2025年12月25日頃、Binance傘下の非管理型ウォレット「Trust Wallet」で多数のユーザー資金が不正流出する事件が明らかになった。オンチェーン調査で知られるZachXBT氏が同日、この問題を指摘し、過去数時間以内に複数のTrust Walletユーザーからウォレット資金が無断で引き出されたという報告が相次いでいると伝えた。
被害は単一チェーンに留まらず、イーサリアム仮想マシン(EVM)互換チェーンで少なくとも8件、ビットコインやソラナでも複数のアドレスが盗難被害に遭ったことが確認されており、被害総額は少なくとも600万ドル(約9億円)以上にのぼると推計されている。
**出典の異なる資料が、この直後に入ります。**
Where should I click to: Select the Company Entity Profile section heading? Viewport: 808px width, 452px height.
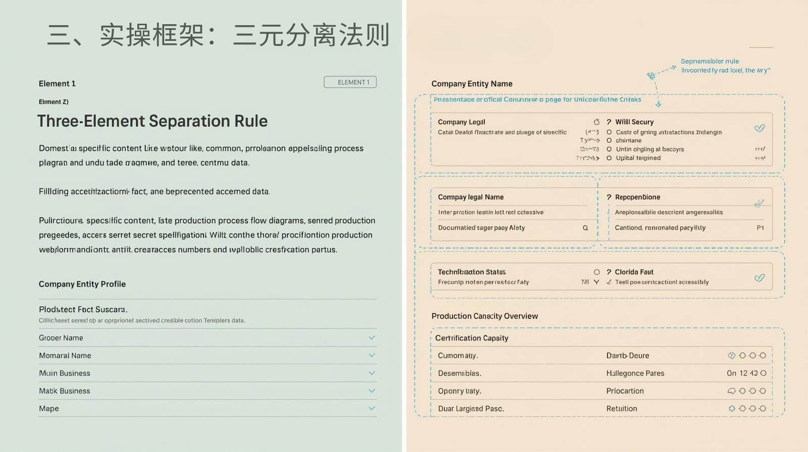point(82,284)
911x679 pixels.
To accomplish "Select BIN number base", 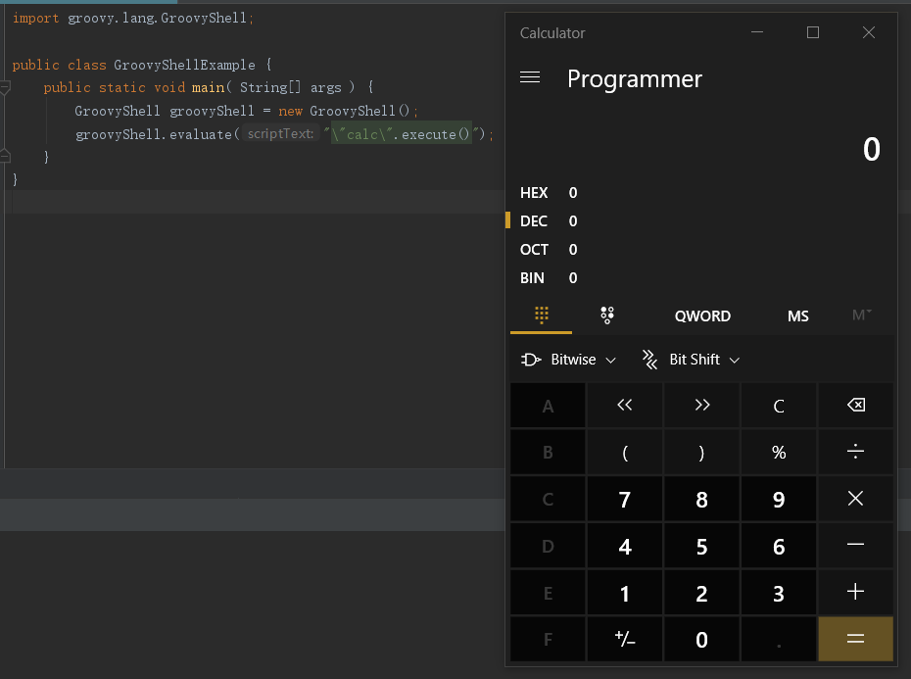I will (x=532, y=278).
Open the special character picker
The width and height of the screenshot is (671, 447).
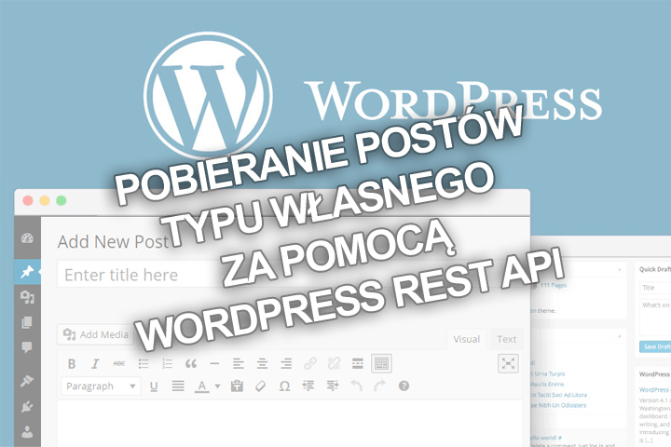tap(284, 386)
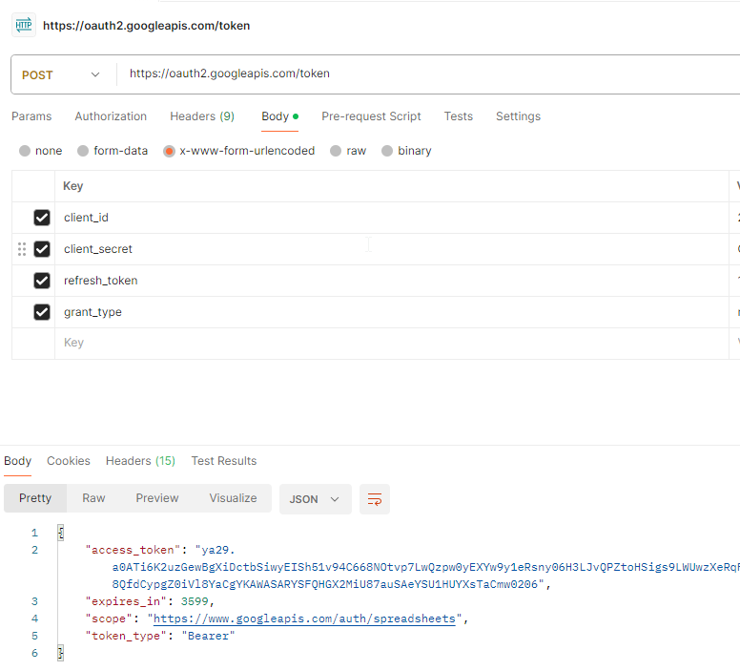Open the POST method dropdown
Image resolution: width=740 pixels, height=671 pixels.
[x=61, y=74]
ZachXBT氏は「正確な根本原因はまだ特定されていない」としつつ、12月18日にTrust WalletのChrome拡張機能が新バージョン(2.68)へアップデートされた後に事件が発生している点に注目した。
これを受けてTrust Walletチームも調査を開始し、12月25日には公式に「ブラウザ拡張版のバージョン2.68のみに影響するセキュリティインシデントが確認された」と発表している。
Trust Walletの公式説明によれば、被害が確認されたのは拡張機能版2.68のみであり、当該バージョン利用者に対しては直ちに拡張機能を無効化し、修正版の2.69へアップデートすることが呼びかけられた。
同社はモバイルアプリ版および他の拡張機能バージョンには影響は及んでいないとしており、原因の詳細については現在も調査中である。被害ユーザーへの補償などの対応については現時点で未確定ながら、サポートチームが個別に連絡を取り調査を進めている段階だとしている。